Arquivo da categoria: Anonimato e singularidade

Formas narrativas de uma vida anônima e impessoal

Samara Lima

Créditos da imagem: Doctor Heisenberg’s Magic Mirror of Uncertainty, Duane Michal, 1998

Em La vida impropria: anonimato y singularidad (2022), a professora e crítica literária Florencia Garramuño analisa diversas produções de artistas plásticos, escritores e cineastas latino-americanos, como Rosângela Rennó, Edgardo Dobry e Veronica Stigger, a fim de comentar sobre algumas práticas estéticas contemporâneas que parecem abandonar a preocupação com a individualidade e a identidade para explorar formas do impessoal e do anonimato.

Segundo a autora, é possível perceber nas produções atuais um drástico esvaziamento das categorias de indivíduo e subjetividade, pois as vozes, os personagens e narradores expressos nessas obras aparecem muitas vezes como meras testemunhas de um acontecimento, buscando abster-se de toda interioridade e propriedade em função da valorização de situações exteriores, das relações afetivas e da cartografia de espaços e coisas.

O fato é que tais práticas não estão interessadas em uma construção de uma personalidade, em relatar a vida de um sujeito ou de um grupo social em específico, mas, sim, desenhar formas de vidas que transcendam as singularidades de cada um para abarcar o que elas têm em comum com os outros. É importante pontuar que as produções que buscam apostar na impessoalidade não estão completamente privadas do “eu”, pois, como a própria Garramuño argumenta, o impessoal não é o contrário do pessoal. Aí, o que parece estar em jogo é a tentativa de fazer das experiências mais íntimas uma possibilidade de experiência de qualquer pessoa.

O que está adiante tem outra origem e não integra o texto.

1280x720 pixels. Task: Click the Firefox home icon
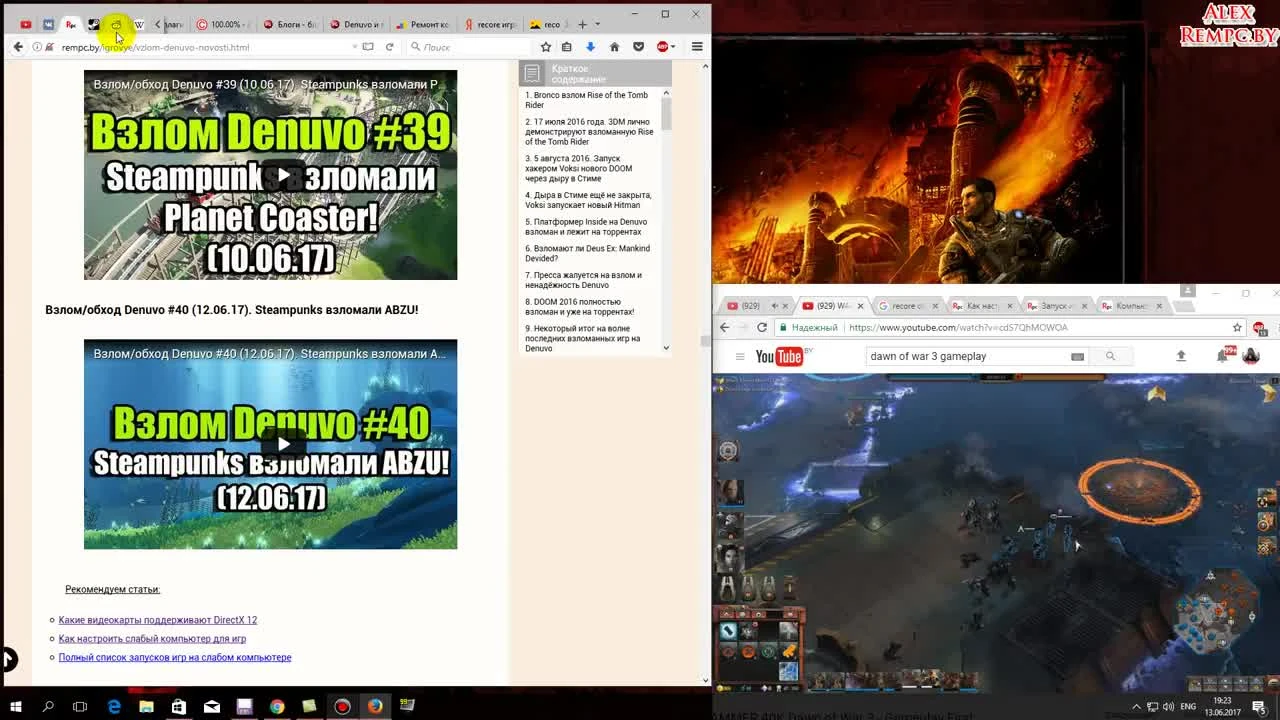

Durante a leitura do livro tenho vagado pela minha estante à procura de narrativas literárias que incorporam as dinâmicas da impessoalidade como mecanismo de construção de um olhar sobre a macrohistória. Ou seja, que pensam as relações cotidianas e os eventos do mundo para além da perspectiva da vivência individual.

A primeira obra que me ocorreu foi Os anos (2021), que é apresentada ao leitor como uma autobiografia impessoal de Annie Ernaux, a qual narra a trajetória da autora desde 1940, o ano de seu nascimento, até meados da década de 2000. O livro é baseado numa coleção de fotografias da escritora em diferentes momentos de sua vida. Memórias pessoais, referências culturais e tendências sociais, situações ordinárias e história política, unindo a perspectiva de um indivíduo (Ernaux), de uma geração (aqueles que cresceram após a Segunda Guerra Mundial) e de uma nação (França).

Quanto à forma, um dos aspectos do “coletivo” fica evidenciado no traço mais marcante dessa espécie de autobiografia: Ernaux nunca usa a primeira pessoa do singular, pois constrói o relato a partir do “nós”, ou ocasionalmente, do “um” e “ela”. Essa escolha estilística reflete, por exemplo, a descrição da narradora sobre a maneira como os seus familiares contavam histórias da Segunda Guerra Mundial: as histórias eram contadas com o uso do “nós”, dos pronomes indefinidos e construções impessoais, como se todos fossem igualmente afetados pelos acontecimentos.

Em diversos momentos Florencia Garramuño afirma que uma das potências das formas anônimas é imaginar um certo viver-junto (resgatando Barthes), principalmente no contexto atual de crescimento de ideologias fascistas que destroem toda forma de coexistência. Neste sentido, penso que uma das forças do livro de Annie Ernaux é justamente a luta contra os convites ao individualismo consumista gerado por constantes apelos à singularização e a tentativa de reabilitar o interesse e o valor do comum, dado aqui como uma história que, ao fazer do seu corpo de mulher um lugar de encontro com tantas outras vidas pode, sim, ser compartilhável.